■ **Activity**:
With the pictures left out, reproduce exactly the lines from the one containing "This screenshot has width=726, height=343." through the final line of the entries.

■ **Records for this task**:
★ ★ ★ ★ ★ ★ ★

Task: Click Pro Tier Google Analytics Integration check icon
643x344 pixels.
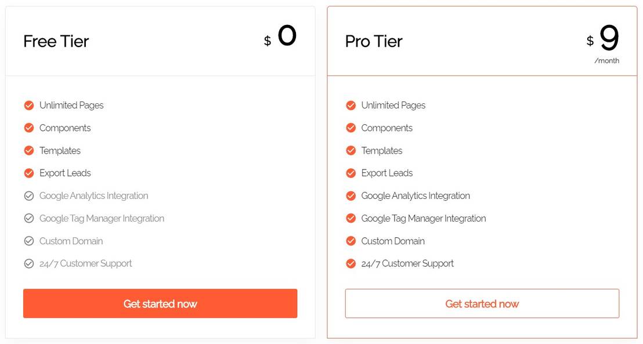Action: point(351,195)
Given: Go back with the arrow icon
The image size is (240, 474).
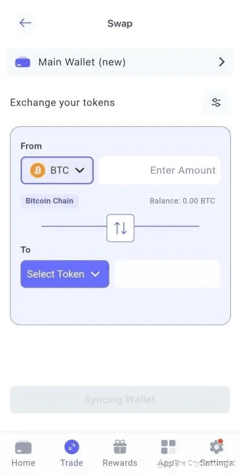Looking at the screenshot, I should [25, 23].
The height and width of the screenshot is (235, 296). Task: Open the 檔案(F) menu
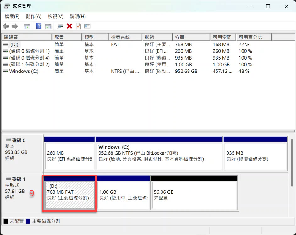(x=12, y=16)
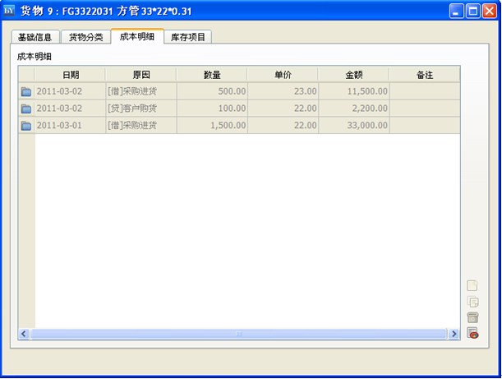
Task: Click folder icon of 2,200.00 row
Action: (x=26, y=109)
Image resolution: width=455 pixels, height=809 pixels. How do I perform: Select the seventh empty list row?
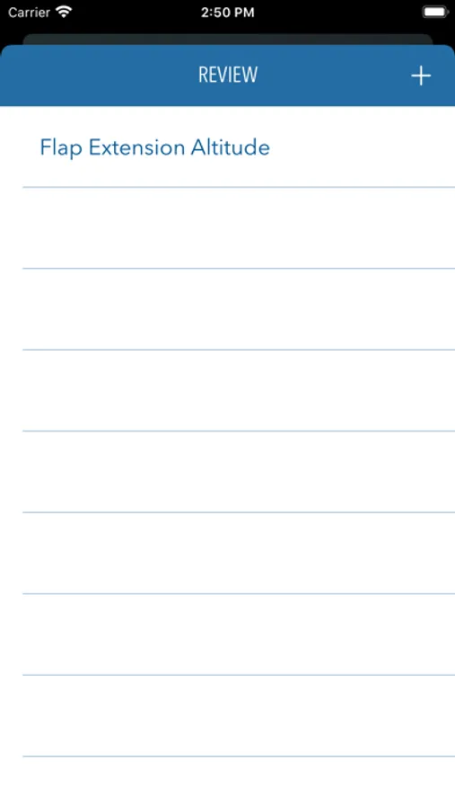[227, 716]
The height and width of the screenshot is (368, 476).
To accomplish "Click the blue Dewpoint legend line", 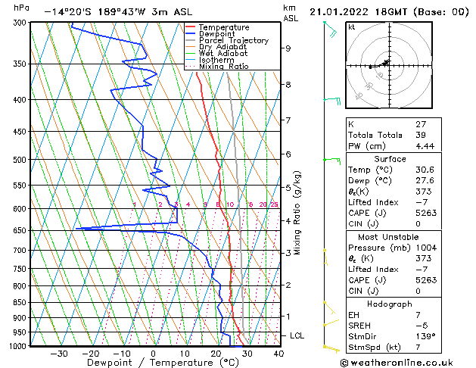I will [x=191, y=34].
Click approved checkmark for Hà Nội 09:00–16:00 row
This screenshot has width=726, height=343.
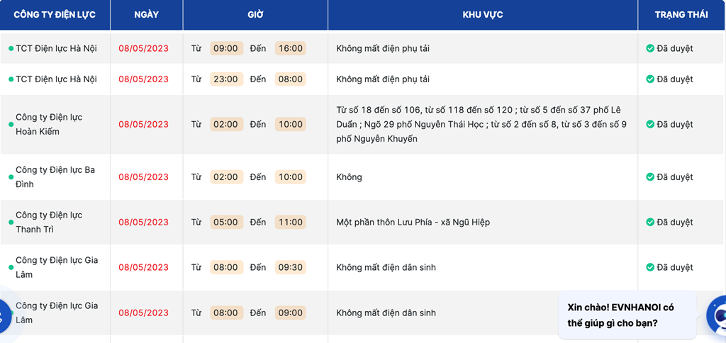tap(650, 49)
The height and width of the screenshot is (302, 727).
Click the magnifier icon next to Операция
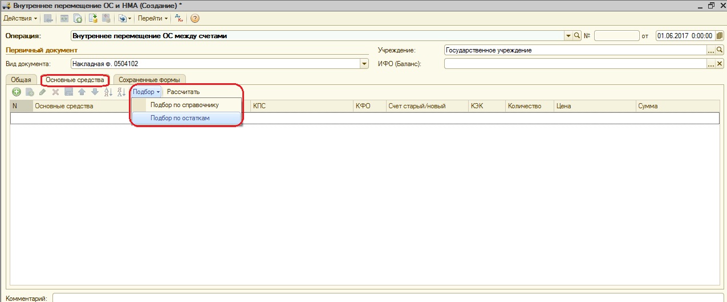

★ ★ ★ ★ ★ ★ ★

■ **Solution to this problem**:
This screenshot has width=726, height=343.
tap(650, 49)
The height and width of the screenshot is (302, 727).
Click the magnifier icon next to Операция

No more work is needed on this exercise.